Mutluluk tarifi listesine eklenecek bu görüntünün ardından bir halk otobüsünün rengarenk kalabalığında karşıya geçelim. Kanlıca’da akşamüstü serinliğinde deniz kenarında oturup yoğurt yiyelim. Ama ya iki tane yiyelim yada büyük boy isteyelim. Denize karşı yan yana oturup, geçen motorların tatlı gürültüsü eşliğinde İstanbul’un arkasına düşmekte olan güneşi izleyelim çay içerken.

Sonra Üsküdar’a gider, gece ışıltılarında salınan Kızkulesi’ne karşı oturur ayaklarımızı sarkıtırız denize doğru.
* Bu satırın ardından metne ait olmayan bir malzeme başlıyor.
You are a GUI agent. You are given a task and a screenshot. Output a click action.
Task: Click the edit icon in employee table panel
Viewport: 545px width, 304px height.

Ne ardımızda kalan İstanbul’un gürültüleri vardır kulağımıza gelen, ne de karşımızda, boğazın diğer yanındaki İstanbul’un. Görünen ve duyulan tek şey bizim sesimizdir. Kızkulesi vardır artık tek görünen. Yaşamak vardır, sevgiliyi yaşamak vardır, İstanbul’da sevgiliyi yaşamak vardır beni ilgilendiren. Kayıtsızlık vardır ayaklarımızı denize uzatıp oturmada, umarsızlık vardır, sevgiliden başka her şeyi yok saymak vardır. Sesi vardır, anlattıkları vardır, nefesi vardır, koku vardır sevgilinin, Boğaz kokusunu umursatmayan ve zamanı bir değirmen gibi öğütürken bana hissettirmeyen.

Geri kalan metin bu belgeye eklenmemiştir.